(Extracted records)
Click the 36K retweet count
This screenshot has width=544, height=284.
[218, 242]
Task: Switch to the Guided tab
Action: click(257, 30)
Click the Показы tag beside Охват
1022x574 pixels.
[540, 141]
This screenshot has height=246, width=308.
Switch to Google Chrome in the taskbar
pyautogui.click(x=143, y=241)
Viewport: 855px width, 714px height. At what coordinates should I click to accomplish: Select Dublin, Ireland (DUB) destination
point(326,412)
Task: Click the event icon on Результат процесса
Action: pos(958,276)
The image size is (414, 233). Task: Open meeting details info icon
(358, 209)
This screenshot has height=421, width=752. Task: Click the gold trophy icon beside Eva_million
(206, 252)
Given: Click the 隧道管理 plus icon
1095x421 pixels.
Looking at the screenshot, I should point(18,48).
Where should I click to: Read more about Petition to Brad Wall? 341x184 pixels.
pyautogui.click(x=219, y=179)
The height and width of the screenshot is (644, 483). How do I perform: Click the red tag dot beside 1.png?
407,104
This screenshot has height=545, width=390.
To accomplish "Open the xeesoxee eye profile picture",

TASK TO COMPLETE »
Every record must be returned exactly.

TASK RESPONSE »
Click the 36K retweet count
This screenshot has width=544, height=284.
[218, 242]
Task: Switch to the Guided tab
Action: click(257, 30)
Click the Показы tag beside Охват
1022x574 pixels.
[540, 141]
This screenshot has height=246, width=308.
Switch to Google Chrome in the taskbar
pyautogui.click(x=143, y=241)
Viewport: 855px width, 714px height. At what coordinates should I click to accomplish: Select Dublin, Ireland (DUB) destination
point(326,412)
Task: Click the event icon on Результат процесса
Action: pos(958,276)
The image size is (414, 233). Task: Open meeting details info icon
(358, 209)
This screenshot has height=421, width=752. Task: Click the gold trophy icon beside Eva_million
(206, 252)
Given: Click the 隧道管理 plus icon
1095x421 pixels.
Looking at the screenshot, I should point(18,48).
Where should I click to: Read more about Petition to Brad Wall? 341x184 pixels.
pyautogui.click(x=219, y=179)
The height and width of the screenshot is (644, 483). How do I perform: Click the red tag dot beside 1.png?
407,104
This screenshot has height=545, width=390.
To accomplish "Open the xeesoxee eye profile picture",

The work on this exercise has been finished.